Again, Ebstein’s fundamental proposition that in gout uric acid was produced in many tissues not normally concerned in its production, was ruled out by Horbaczewski’s establishing the fact that in health uric acid is a by-product of the metabolism of almost all tissues. Lastly, the strong toxic properties accredited by him to solutions of the urates was disproved by Pfeiffer’s experiments. This observer showed that urates, in such degrees of concentration as may exist in the human body, are incapable, when injected into the tissues, of inducing necrosis.

In summarising the doctrines of Ord and Ebstein, it may be observed that if the latter’s contentions have been disproved, Ord’s claim that the tissues of gouty subjects exhibit a specific tendency to degeneration has also as yet not been substantiated. Albeit, we must not forget that in 1883 Ralfe subscribed to Ord’s views as to the tendency to textural degenerations in gouty subjects, either through heredity or acquirement. For this observer, however, the basal factor in the production of the disease was a diminished alkalinity of the blood, due to a surcharging of it with acid and acid salts. Disagreeing with Garrod’s assumption that deficient renal elimination was the prime cause of the retention of uric acid, he was of opinion that “the first step in the process lies in the failure of the tissues to reduce the acid, as it occurs in health.”... “In the large glands or where the current of the circulation is free, the uric acid is carried into the blood and gradually reduced to urea; in tissues outside the current of the circulation, the insoluble uric acid is not so readily carried off, and so on the slightest disturbance is deposited, as is the case in cartilages of the joint, the ear, etc.” As to the determining cause of the gouty attack, he invokes the agency of the nervous system to explain its incidence, for he held it probable that the primitive failure of the tissues to reduce uric acid eventually led to derangement of some special nerve centre, which disturbance occasioned the gouty outbreak, with resultant “accumulation of uric acid in the blood and deposition of urate of soda in the tissues.”

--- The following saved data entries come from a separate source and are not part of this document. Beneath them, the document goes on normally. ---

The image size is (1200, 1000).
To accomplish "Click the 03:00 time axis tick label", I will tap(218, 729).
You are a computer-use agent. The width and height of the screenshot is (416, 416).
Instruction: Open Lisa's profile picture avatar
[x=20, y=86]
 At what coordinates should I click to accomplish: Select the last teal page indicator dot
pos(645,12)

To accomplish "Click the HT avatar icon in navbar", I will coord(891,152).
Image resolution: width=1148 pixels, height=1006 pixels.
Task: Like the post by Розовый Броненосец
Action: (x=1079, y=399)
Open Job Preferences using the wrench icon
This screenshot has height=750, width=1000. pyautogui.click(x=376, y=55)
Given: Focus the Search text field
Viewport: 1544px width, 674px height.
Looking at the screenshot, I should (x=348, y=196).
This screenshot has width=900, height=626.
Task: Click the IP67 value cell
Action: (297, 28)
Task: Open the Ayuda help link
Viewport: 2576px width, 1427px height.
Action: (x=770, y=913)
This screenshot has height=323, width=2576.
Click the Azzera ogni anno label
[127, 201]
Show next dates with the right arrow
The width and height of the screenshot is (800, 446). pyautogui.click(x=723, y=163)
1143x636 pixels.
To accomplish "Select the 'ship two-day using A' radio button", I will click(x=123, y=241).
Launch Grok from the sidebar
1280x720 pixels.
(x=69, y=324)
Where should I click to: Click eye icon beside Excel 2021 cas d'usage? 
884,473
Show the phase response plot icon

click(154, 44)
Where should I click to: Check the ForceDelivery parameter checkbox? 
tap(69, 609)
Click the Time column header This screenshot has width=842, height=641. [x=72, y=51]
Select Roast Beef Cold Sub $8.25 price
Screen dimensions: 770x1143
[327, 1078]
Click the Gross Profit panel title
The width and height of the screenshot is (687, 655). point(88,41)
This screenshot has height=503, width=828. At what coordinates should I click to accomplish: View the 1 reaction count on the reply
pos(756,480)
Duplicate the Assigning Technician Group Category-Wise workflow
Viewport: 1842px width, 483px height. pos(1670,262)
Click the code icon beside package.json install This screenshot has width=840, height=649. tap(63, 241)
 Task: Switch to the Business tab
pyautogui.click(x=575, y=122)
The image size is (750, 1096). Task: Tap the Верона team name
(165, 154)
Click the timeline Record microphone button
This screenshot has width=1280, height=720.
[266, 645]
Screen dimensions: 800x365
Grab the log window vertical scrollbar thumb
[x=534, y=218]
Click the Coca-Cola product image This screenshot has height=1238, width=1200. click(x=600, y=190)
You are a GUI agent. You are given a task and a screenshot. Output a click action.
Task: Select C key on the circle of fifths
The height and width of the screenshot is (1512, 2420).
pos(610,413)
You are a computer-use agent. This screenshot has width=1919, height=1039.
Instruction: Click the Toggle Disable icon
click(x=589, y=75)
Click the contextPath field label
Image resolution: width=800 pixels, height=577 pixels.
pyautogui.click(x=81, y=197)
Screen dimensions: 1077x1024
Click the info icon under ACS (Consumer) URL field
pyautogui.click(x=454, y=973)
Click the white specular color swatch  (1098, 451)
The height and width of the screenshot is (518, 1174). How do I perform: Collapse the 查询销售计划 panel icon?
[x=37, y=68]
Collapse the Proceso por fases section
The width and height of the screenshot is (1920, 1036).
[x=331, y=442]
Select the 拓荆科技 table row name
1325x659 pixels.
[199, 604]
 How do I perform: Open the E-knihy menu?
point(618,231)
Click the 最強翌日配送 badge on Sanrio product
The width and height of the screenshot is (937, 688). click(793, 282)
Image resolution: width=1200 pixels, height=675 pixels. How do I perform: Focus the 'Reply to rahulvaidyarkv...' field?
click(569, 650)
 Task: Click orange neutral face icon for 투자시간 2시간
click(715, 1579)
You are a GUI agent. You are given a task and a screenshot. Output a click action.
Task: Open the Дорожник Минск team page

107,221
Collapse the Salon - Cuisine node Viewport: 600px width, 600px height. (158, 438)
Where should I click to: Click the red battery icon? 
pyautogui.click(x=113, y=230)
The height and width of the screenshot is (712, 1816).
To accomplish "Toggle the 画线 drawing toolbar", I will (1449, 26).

In 1895 Berkart propounded a mode of genesis which may be regarded as a variant of Ord’s theory. The severity of the symptoms of acute gout were such as he deemed incompatible with their production as a result of simple mechanical irritation by crystals of biurate of soda. Uric acid, he held, must be afforded a humbler rôle than that of a proximate cause. It was, for him, but an epi-phenomenon, the accompaniment of a panarthritis, the origin of which was as follows:—

While not postulating the identity of rheumatoid arthritis in gout, he yet held that both disorders originated in some obscure form of atrophy of the bone substance, and that the degenerative change also overtook the cartilages and fibrous tissues of the joints. Subsequently, there ensued a necrosis in the tissues in and around the joint. The degeneration and subsequent necrosis, he held, were the outcome of a profound “vice of nutrition.” The pain, inflammatory reaction, œdema, and cuticular desquamation were the direct result, he thought, of the necrosis. The excess of uric acid in the blood he referred to leucocytosis, and in part to disintegration of the tissues.